- _Aim of the task_: The answer must consist of each line below that contains the word "Click", copied in full.

- _Data records_:

----

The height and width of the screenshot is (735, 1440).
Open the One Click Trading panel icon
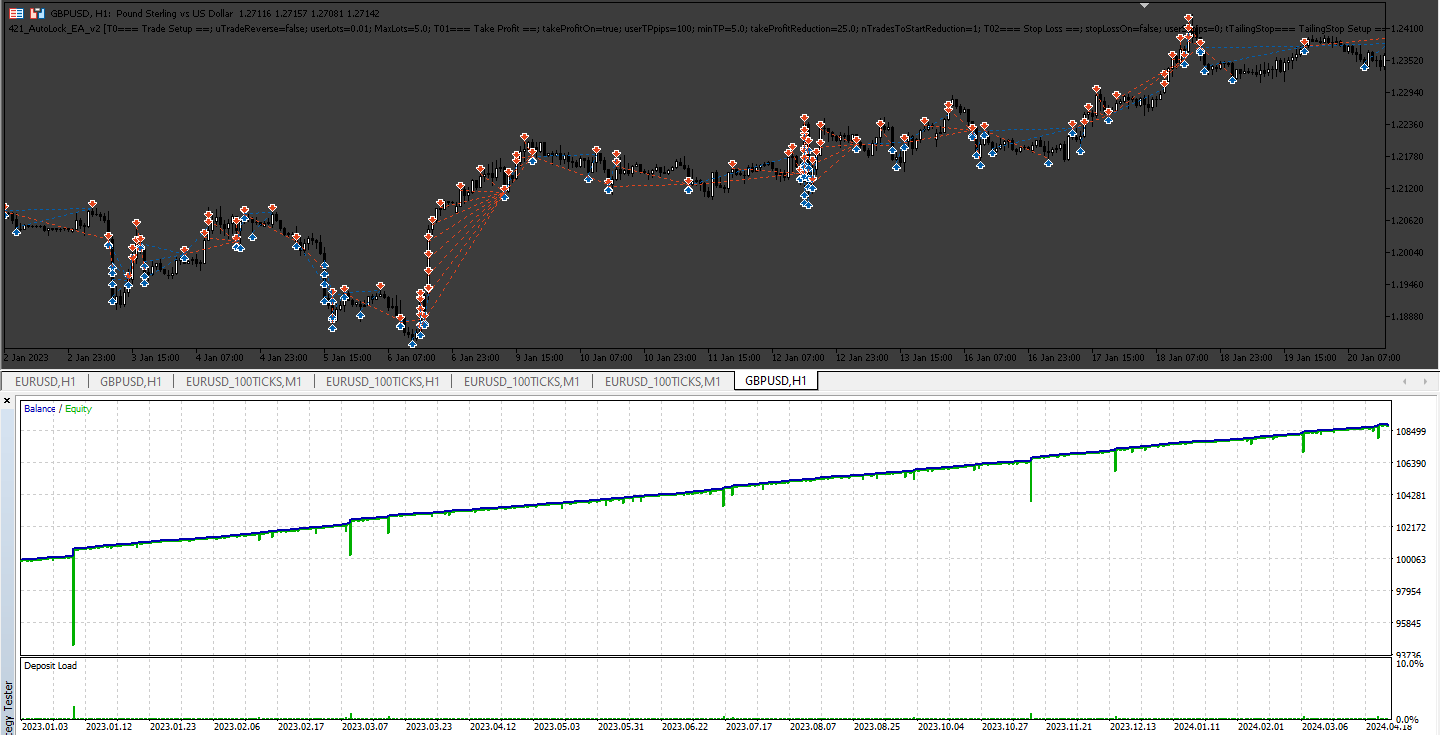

----

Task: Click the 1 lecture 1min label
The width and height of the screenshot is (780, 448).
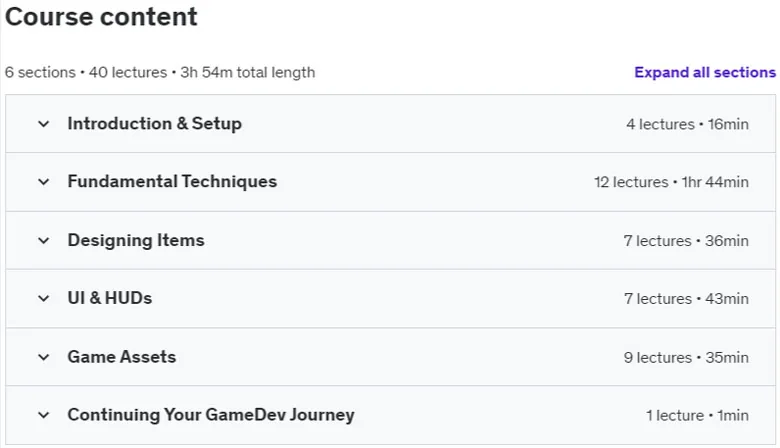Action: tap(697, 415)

----

- _Result for this task_:
Open the One Click Trading panel icon
Task: Click the 1 lecture 1min label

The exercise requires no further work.